Study Evaluates Heart Pump with Behind-the-Ear Power Connector

One-third of heart failure patients with heart pumps develop infection at abdominal power connection site, according to study’s principal investigator


August 20, 2013 — Cardiac surgeons and cardiologists at the University of Maryland Heart Center are part of a multi-center clinical trial evaluating the efficacy of powering heart pumps through a skull-based connector behind the ear. Typically, these devices for patients with severe heart failure are energized through an electrical cord connected at an abdominal site.

“Over time, nearly one-third of our patients surviving with the assistance of an implanted blood pump develop an infection at the site where the power cord exits the skin. This complication may be lethal but, if not, it is always a difficult problem,” says the University of Maryland’s principal investigator, Bartley P. Griffith, M.D., the Thomas E. and Alice Marie Hales Distinguished Professor of Surgery at the University of Maryland School of Medicine, and a senior cardiac surgeon at the University of Maryland Medical Center.

The infection-prone abdominal connection also limits some activities such as swimming and bathing, since water may also contribute to infection.

The pumps, called left ventricular assist devices (LVADs), support the heart’s main pumping chamber, the left ventricle. LVADs are implanted in the chest and powered with external batteries.
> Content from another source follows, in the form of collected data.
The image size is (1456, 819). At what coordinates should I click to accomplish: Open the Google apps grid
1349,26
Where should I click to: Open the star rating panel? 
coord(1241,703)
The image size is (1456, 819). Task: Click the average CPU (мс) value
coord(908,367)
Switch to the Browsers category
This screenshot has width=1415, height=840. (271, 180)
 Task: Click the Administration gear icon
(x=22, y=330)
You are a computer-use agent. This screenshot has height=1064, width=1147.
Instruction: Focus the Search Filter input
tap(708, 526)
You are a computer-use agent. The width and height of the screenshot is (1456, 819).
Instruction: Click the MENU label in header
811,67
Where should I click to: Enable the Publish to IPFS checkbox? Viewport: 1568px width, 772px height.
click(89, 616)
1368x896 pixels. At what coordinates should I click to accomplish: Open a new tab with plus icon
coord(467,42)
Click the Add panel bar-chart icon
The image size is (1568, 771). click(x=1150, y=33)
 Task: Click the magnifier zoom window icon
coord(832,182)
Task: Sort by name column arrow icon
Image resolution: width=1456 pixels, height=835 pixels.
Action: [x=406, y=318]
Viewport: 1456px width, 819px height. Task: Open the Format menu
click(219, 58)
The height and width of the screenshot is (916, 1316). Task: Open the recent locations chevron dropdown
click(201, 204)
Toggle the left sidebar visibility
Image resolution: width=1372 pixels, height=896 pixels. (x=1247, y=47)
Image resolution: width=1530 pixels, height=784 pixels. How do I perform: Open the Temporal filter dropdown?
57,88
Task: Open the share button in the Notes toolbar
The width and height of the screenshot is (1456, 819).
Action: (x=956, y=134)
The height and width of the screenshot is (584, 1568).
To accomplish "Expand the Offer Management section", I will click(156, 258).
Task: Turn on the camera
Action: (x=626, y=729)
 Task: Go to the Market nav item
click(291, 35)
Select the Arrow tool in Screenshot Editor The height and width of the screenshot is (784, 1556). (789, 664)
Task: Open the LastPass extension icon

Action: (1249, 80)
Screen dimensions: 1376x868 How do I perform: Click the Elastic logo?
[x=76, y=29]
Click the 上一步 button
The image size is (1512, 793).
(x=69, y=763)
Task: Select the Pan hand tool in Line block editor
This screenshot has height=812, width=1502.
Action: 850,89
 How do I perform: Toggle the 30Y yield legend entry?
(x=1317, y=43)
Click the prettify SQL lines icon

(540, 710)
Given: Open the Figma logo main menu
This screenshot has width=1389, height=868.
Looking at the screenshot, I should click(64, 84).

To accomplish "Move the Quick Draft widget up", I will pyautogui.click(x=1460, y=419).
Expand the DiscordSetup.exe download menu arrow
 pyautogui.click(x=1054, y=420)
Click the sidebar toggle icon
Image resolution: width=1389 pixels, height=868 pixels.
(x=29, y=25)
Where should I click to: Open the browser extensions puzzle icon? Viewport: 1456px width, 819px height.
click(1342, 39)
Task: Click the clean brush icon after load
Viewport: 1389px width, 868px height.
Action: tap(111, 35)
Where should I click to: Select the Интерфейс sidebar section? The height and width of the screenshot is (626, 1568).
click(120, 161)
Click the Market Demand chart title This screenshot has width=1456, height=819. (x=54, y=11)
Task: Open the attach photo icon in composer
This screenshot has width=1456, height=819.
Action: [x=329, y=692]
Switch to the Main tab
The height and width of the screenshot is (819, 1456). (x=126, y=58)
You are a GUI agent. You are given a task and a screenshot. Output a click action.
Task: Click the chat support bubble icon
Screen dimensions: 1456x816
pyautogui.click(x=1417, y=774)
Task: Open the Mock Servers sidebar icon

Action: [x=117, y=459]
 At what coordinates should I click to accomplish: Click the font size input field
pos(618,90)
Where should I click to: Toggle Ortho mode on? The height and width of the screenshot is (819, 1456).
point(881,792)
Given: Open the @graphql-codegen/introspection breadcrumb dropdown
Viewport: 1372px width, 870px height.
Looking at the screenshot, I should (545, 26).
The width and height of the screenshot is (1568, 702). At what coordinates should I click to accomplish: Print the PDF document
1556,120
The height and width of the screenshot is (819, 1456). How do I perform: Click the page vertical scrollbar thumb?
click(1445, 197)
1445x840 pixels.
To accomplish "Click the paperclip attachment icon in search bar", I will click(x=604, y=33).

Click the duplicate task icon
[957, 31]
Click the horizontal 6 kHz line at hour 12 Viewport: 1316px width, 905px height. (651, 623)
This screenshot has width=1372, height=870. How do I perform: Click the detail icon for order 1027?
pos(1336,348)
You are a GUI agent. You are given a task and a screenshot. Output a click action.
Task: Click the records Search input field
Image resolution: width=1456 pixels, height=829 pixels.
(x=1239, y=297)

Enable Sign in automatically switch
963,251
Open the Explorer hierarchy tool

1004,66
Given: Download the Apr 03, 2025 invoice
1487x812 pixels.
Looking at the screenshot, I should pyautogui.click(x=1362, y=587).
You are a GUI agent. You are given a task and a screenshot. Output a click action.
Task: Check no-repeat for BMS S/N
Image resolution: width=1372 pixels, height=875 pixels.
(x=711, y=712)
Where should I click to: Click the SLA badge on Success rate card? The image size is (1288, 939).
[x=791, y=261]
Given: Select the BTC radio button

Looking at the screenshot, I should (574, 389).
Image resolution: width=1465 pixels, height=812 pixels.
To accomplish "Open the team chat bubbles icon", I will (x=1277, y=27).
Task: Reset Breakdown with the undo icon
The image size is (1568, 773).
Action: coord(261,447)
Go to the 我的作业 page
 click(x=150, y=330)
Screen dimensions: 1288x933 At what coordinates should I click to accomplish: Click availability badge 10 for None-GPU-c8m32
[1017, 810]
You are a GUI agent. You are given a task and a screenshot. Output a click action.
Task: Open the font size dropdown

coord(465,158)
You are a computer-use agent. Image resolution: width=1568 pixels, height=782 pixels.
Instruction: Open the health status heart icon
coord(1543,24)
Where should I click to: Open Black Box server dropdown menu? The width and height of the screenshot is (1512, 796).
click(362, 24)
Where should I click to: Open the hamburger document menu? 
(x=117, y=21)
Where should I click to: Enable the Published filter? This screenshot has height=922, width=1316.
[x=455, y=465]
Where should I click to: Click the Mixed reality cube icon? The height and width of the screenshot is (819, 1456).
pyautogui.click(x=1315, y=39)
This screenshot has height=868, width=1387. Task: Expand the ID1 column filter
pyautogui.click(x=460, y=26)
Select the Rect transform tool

The study, named RELIVE (Randomized Evaluation of Long-term Intraventricular VAD Effectiveness), compares two similar continuous flow heart pumps designed for “destination therapy.” The devices provide long-term support to patients with end-stage heart failure who, for a variety of reasons at the time of implant, are ineligible for a heart transplant. The major difference is in the way electrical power from the battery pack gets to each pump implanted in the chest. In one case, the internal power cord is routed through a traditional opening, or pump pocket, in the abdominal wall. In the other, the internal power cable is tunneled through the neck to the head. The internal cable is connected to a socket or pedestal placed behind the ear in the skull, in the same area used to pass cochlear implant electrode wires into the body. On the outside of the skull, a waterproof cable running from the battery pack is plugged into the socket.

Patients in the study are randomly assigned to one of two groups. The treatment group receives a Jarvik 2000 LVAD equipped with an investigational “post-auricular” connector from Jarvik Heart Inc., the funder of the study. Control group patients are given a heart pump that employs an abdominal connector, Thoratec Corp.’s HeartMate II Left Ventricular Assist System, which is the most widely used FDA-approved LVAD for destination therapy.

“The bone in the skull is a better substrate to locate a foreign body on, because there’s good blood flow, and there’s no motion,” says Griffith. At the same time, the investigators posit that the location of the connector in the head should provide quality of life benefits for patients who would otherwise not be able to take a shower or swim.

The Jarvik skull model has already been approved for use in Europe. The clinical comparison in the United States opened for patients this year. The University of Maryland enrolled the second patient in the United States to receive the Jarvik pump with the skull-based connector. The study will follow 350 patients for up to three years.